Forced Sterilization Funded by U.K. Taxpayers

The April 14, 2012 Guardian reports that the British government's foreign aid program is funding forced sterilizations in India, in the name of global warming:

Tens of millions of pounds of UK aid money have been spent on a programme that has forcibly sterilised Indian women and men, theObserver has learned. Many have died as a result of botched operations, while others have been left bleeding and in agony. A number of pregnant women selected for sterilisation suffered miscarriages and lost their babies.
The UK agreed to give India £166m to fund the programme, despite allegations that the money would be used to sterilise the poor in an attempt to curb the country's burgeoning population of 1.2 billion people.
Sterilisation has been mired in controversy for years. With officials and doctors paid a bonus for every operation, poor and little-educated men and women in rural areas are routinely rounded up and sterilised without having a chance to object.

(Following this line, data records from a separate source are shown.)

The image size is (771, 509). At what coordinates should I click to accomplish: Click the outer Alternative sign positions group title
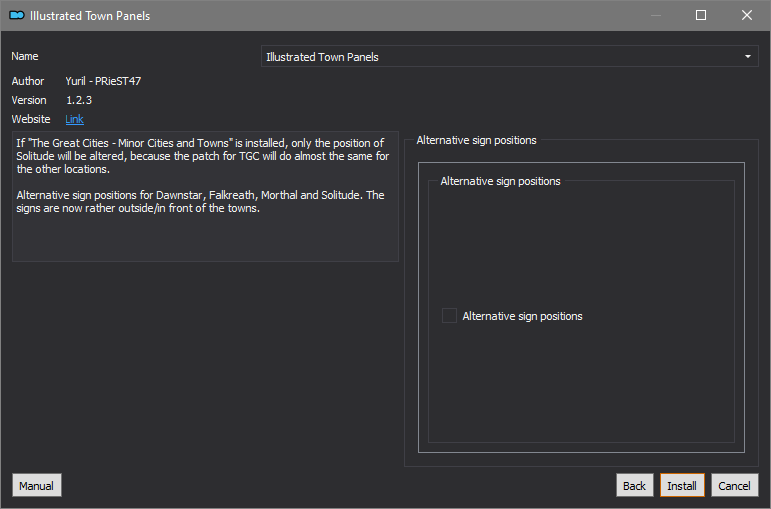(476, 140)
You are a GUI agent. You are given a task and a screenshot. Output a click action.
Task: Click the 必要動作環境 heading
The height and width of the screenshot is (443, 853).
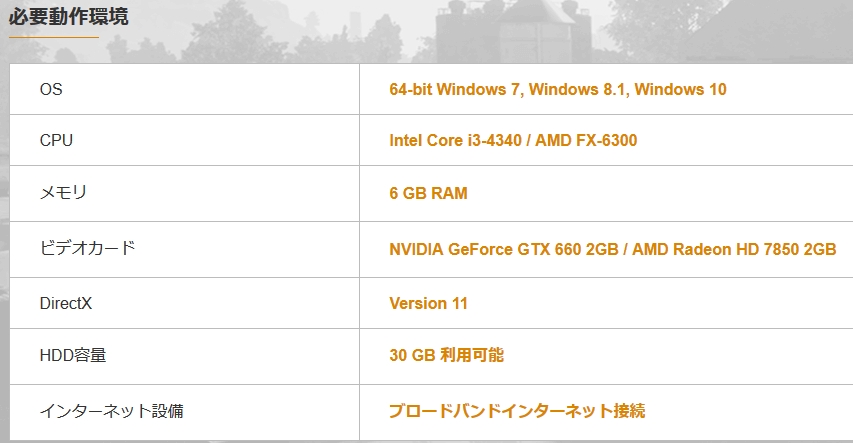click(69, 17)
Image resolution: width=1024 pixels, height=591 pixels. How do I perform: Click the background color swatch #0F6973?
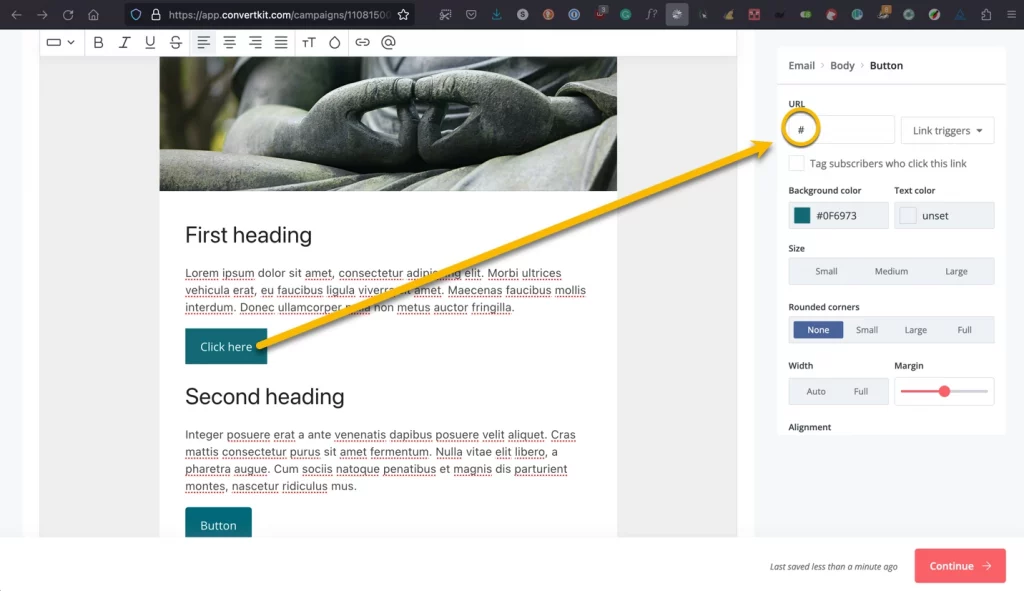802,216
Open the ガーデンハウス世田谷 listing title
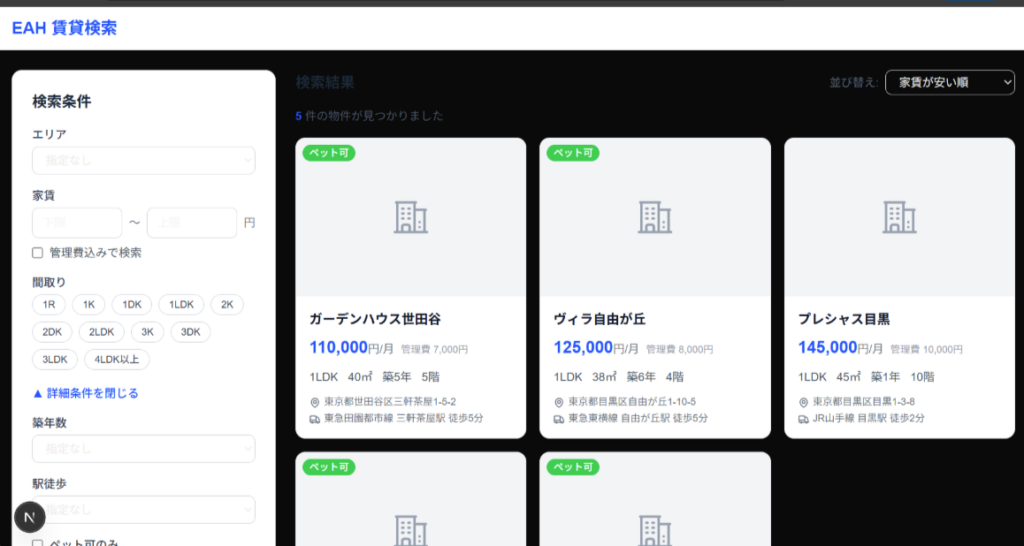This screenshot has width=1024, height=546. [375, 319]
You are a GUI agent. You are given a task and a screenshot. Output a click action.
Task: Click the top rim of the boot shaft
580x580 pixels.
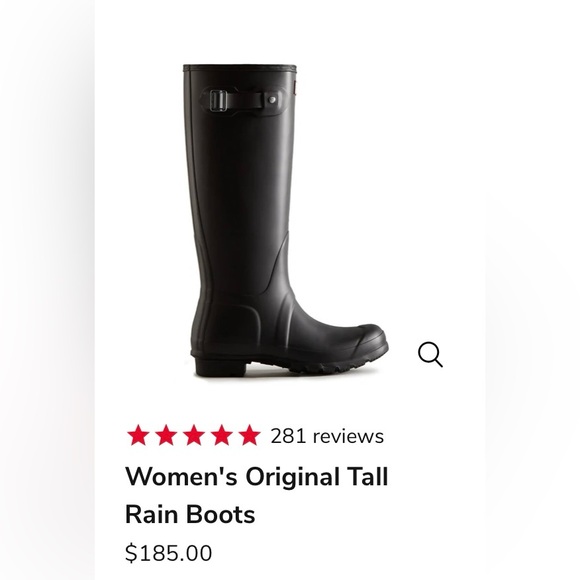coord(240,68)
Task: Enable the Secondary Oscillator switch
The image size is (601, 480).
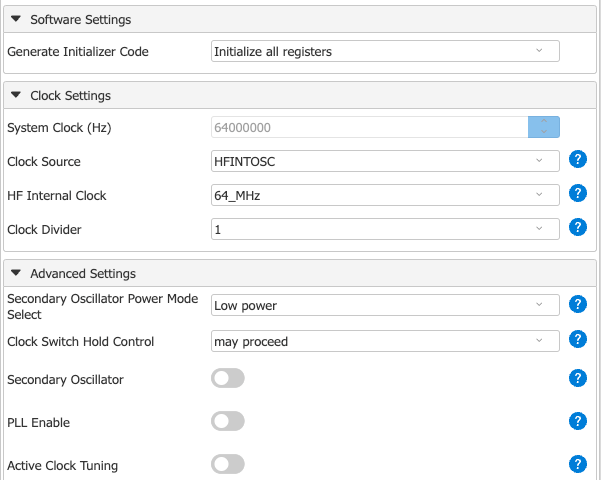Action: (x=228, y=378)
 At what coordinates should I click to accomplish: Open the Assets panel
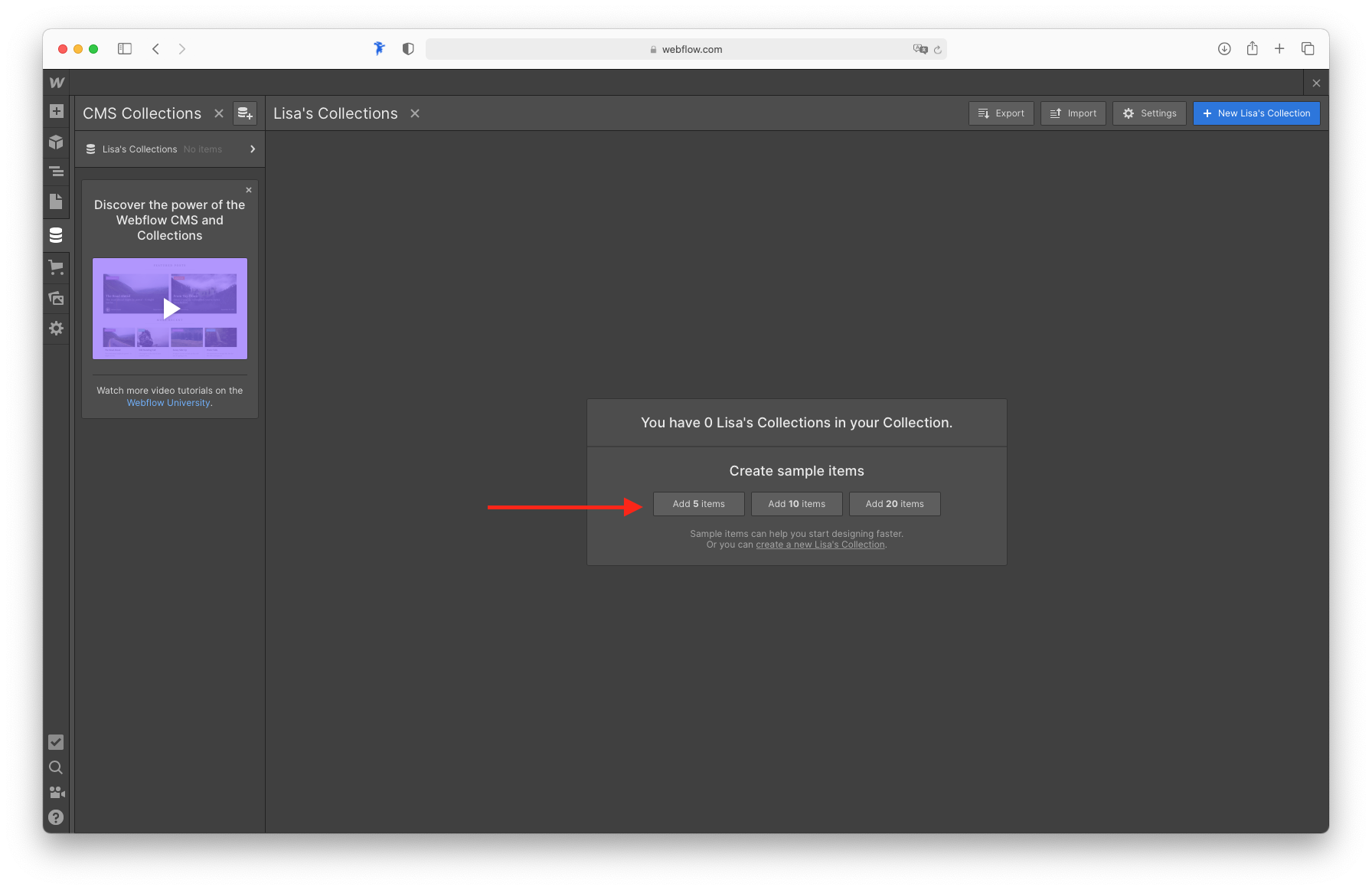[56, 298]
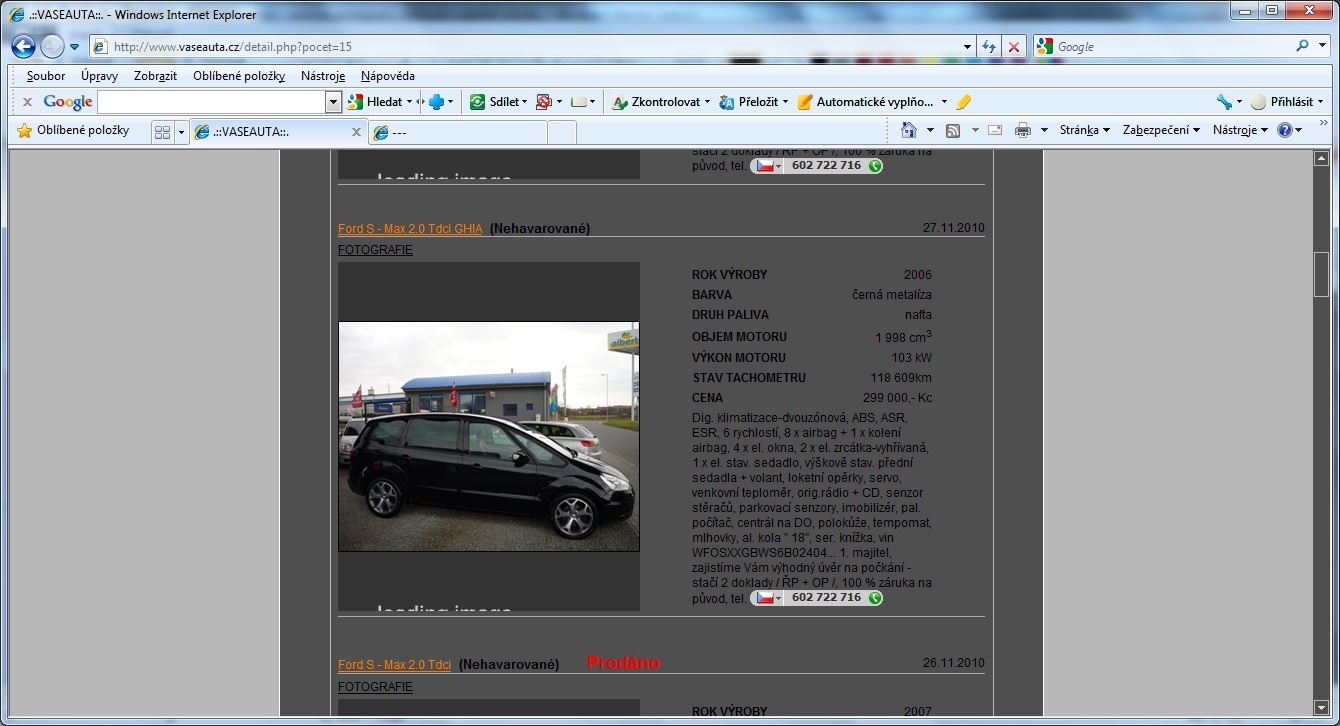The width and height of the screenshot is (1340, 726).
Task: Open the Stránka dropdown menu
Action: [1084, 130]
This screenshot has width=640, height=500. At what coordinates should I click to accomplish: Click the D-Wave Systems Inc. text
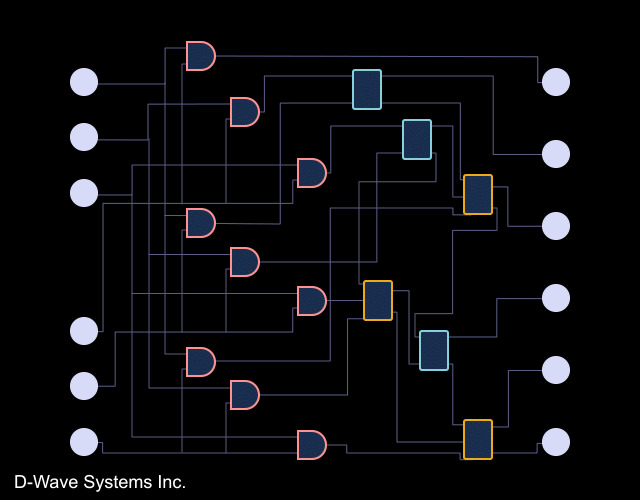pyautogui.click(x=100, y=482)
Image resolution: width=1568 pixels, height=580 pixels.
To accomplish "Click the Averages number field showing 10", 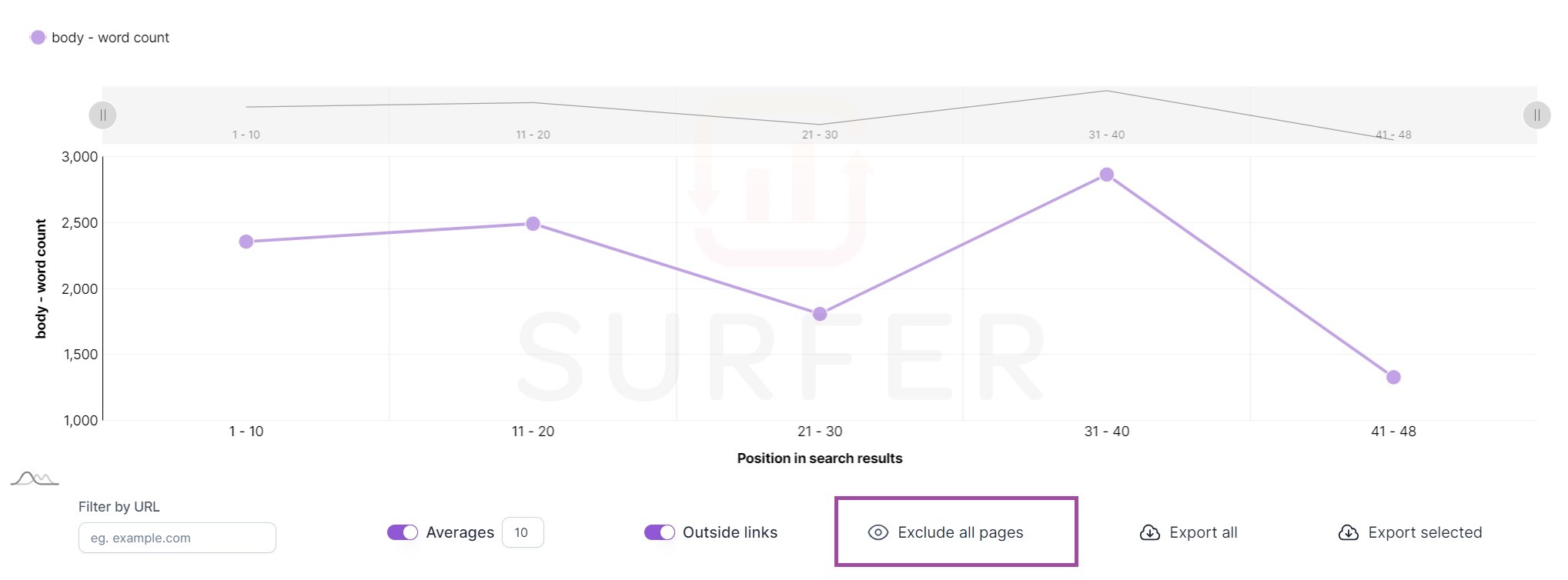I will (523, 532).
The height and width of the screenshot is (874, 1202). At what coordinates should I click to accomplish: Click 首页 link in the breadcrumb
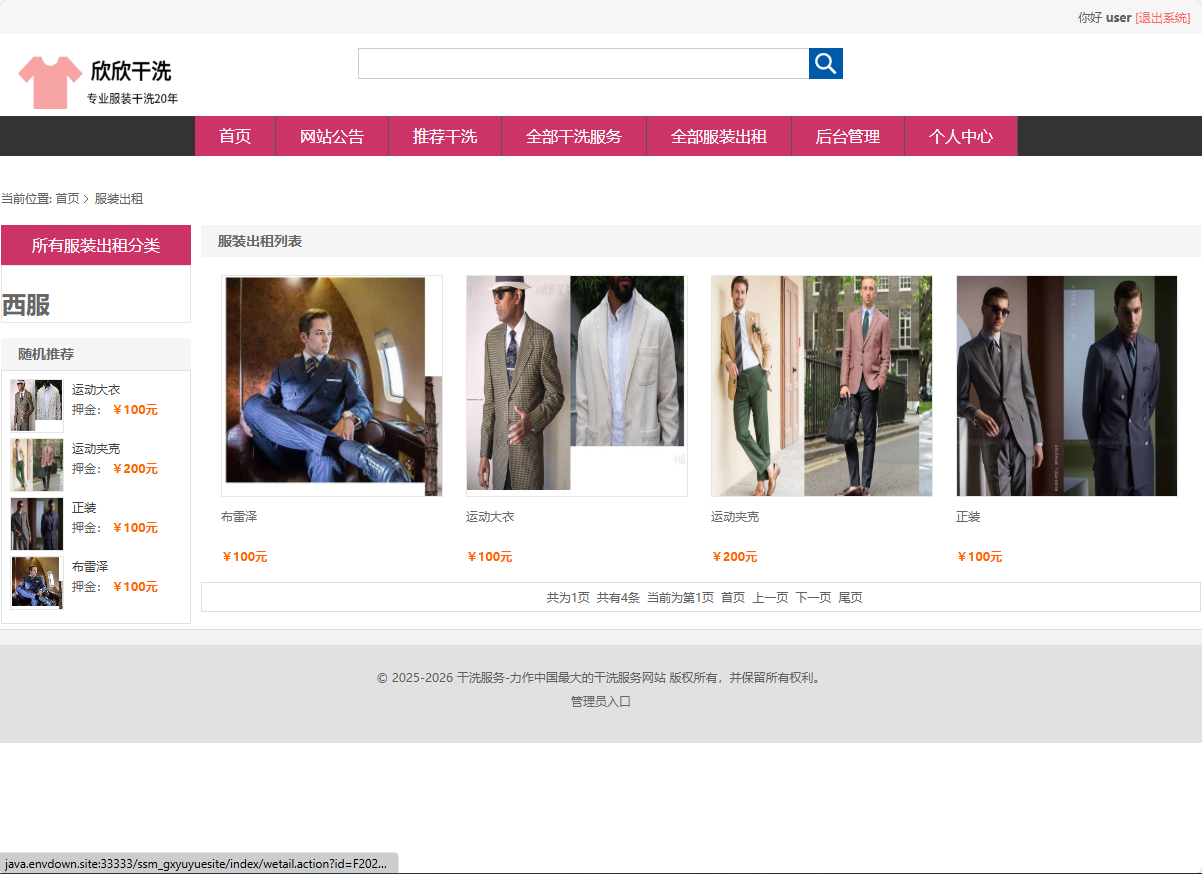point(67,199)
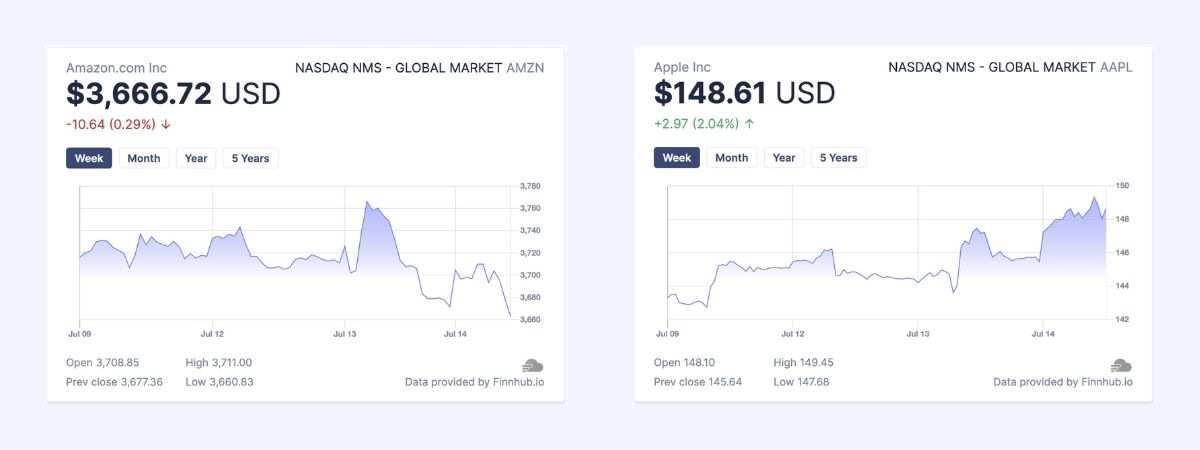Click the AAPL ticker symbol
The height and width of the screenshot is (450, 1200).
(x=1116, y=68)
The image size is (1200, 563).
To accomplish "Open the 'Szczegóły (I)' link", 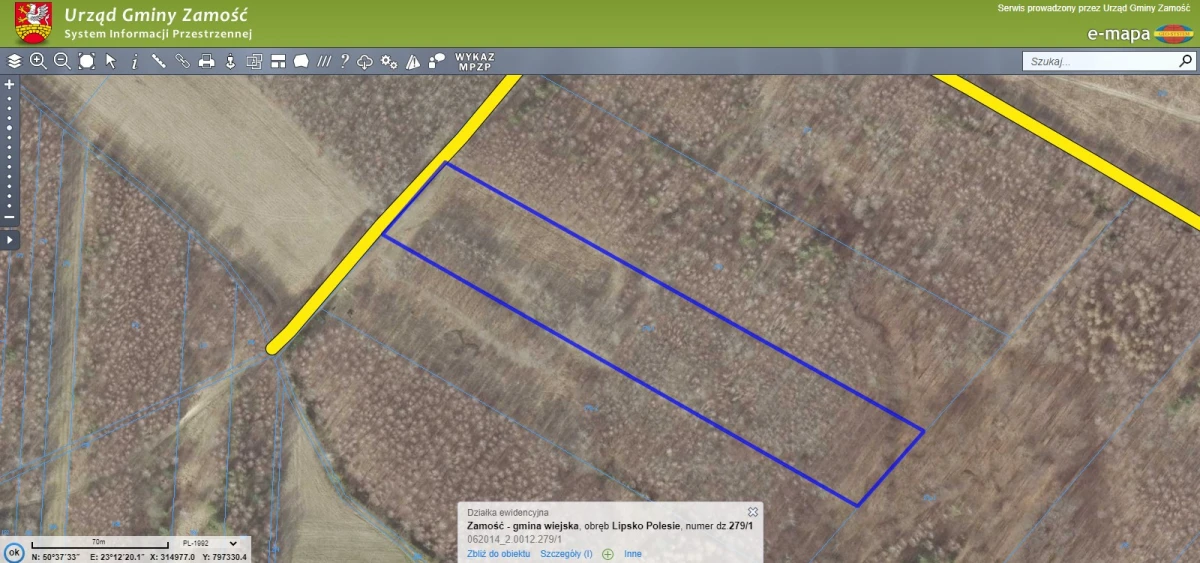I will (x=566, y=554).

Activists say some are told they are going to health camps for operations that will improve their general wellbeing and only discover the truth after going under the knife.
Court documents filed in India earlier this month claim that many victims have been left in pain, with little or no aftercare. Across the country, there have been numerous reports of deaths and of pregnant women suffering miscarriages after being selected for sterilisation without being warned that they would lose their unborn babies.
The argument in the British government for funding such programs was "reducing population numbers would cut greenhouse gases...."  As Small Dead Animals points out, :All programs of the left follow the same trajectory."  The Nazi ideology had significant proto-Green thinking, with a worship of nature, organic farming, and conservation.  It is no surprise that the same crowd that would fund sterilization of subhumans in one century would fund it sterilization of the poor and tribal in another century.

UPDATE: Some of the comments on the article--by people working in family planning in India--claim to have heard nothing of this.  An interesting problem is that there is a recent history of forced sterilization under one of Indira Gandhi's sons, so there is nothing terribly implausible about this.  But it also means that if you wanted to construct a plausible attack on the British government's foreign aid program, if you exaggerated or invented such forced sterilization, it would lend great plausibility to the claim.